Short problem: Please reproduce the biography of footballer Diego Sánchez Montoya below word for word, in full.

Diego Sánchez Montoya (born 4 May 1990) is a Spanish footballer who plays for Jumilla CF as a forward.

Club career
Born in Murcia, Sánchez played youth football with local Real Murcia and CA Cabezo de Torres, making his senior debuts in the 2009–10 season with CD Bala Azul in Tercera División. He first arrived in Segunda División B in the 2010 summer, signing with Jumilla CF.

Sánchez spent the following two years in the third level, with Lorca Atlético CF and CF Fuenlabrada. With the latter team, he scored a career-best 13 goals.

On 5 August 2013, Sánchez signed a two-year deal with SD Ponferradina from Segunda División. On 19 September, he appeared in his first game as a professional, playing the last five minutes in a 1–0 away win against AD Alcorcón.

[Item position listing]
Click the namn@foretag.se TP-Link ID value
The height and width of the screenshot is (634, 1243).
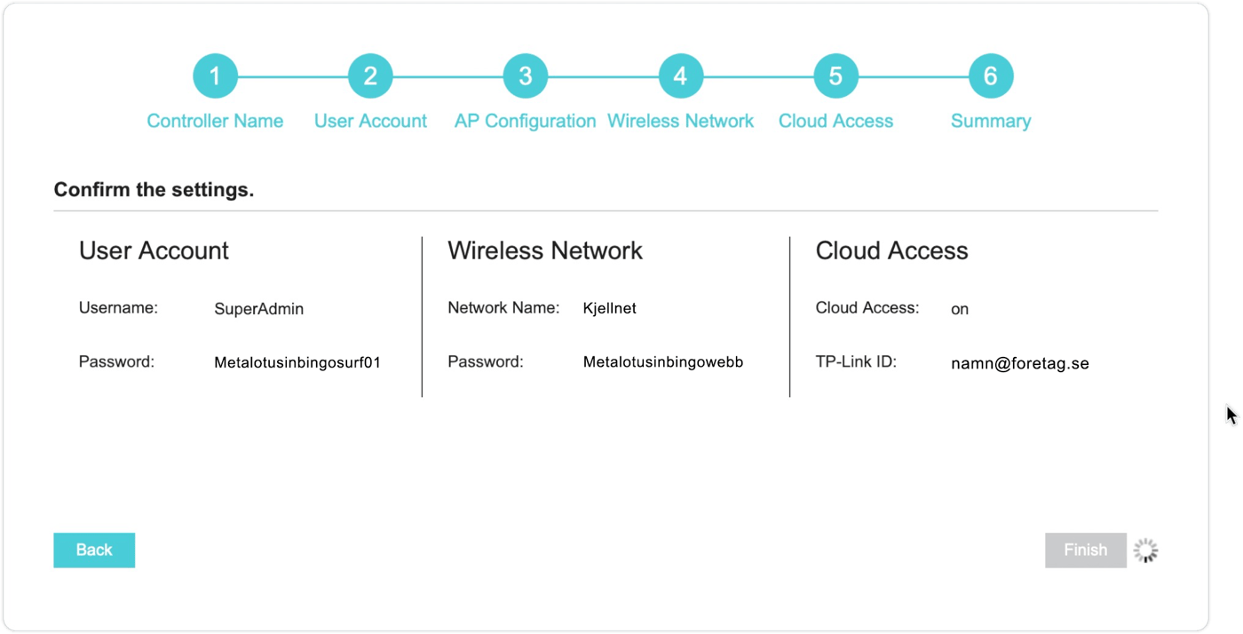tap(1019, 363)
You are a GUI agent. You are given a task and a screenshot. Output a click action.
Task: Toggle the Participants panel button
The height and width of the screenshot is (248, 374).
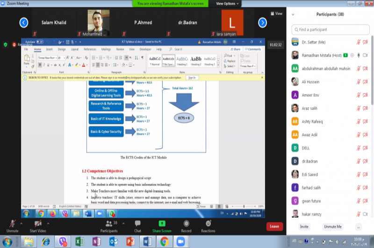109,224
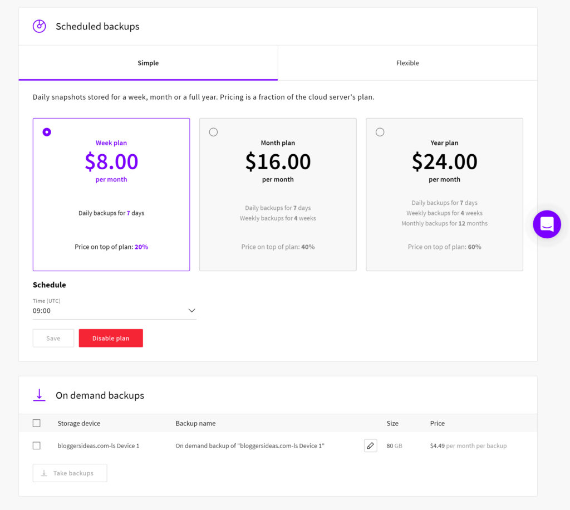The height and width of the screenshot is (510, 570).
Task: Tick the bloggersideas.com-ls Device 1 checkbox
Action: click(x=37, y=445)
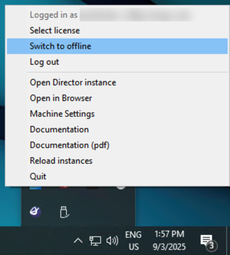Screen dimensions: 230x255
Task: Click the speaker volume icon
Action: 112,241
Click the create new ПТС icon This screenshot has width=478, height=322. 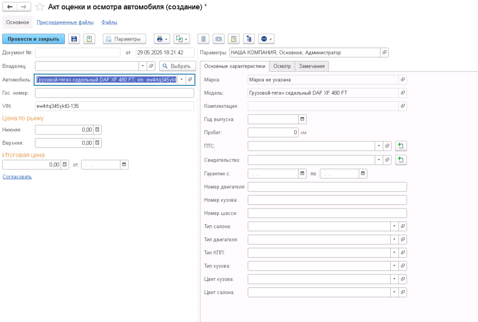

Result of the task:
Diego Sánchez Montoya (born 4 May 1990) is a Spanish footballer who plays for Jumilla CF as a forward.

Club career
Born in Murcia, Sánchez played youth football with local Real Murcia and CA Cabezo de Torres, making his senior debuts in the 2009–10 season with CD Bala Azul in Tercera División. He first arrived in Segunda División B in the 2010 summer, signing with Jumilla CF.

Sánchez spent the following two years in the third level, with Lorca Atlético CF and CF Fuenlabrada. With the latter team, he scored a career-best 13 goals.

On 5 August 2013, Sánchez signed a two-year deal with SD Ponferradina from Segunda División. On 19 September, he appeared in his first game as a professional, playing the last five minutes in a 1–0 away win against AD Alcorcón.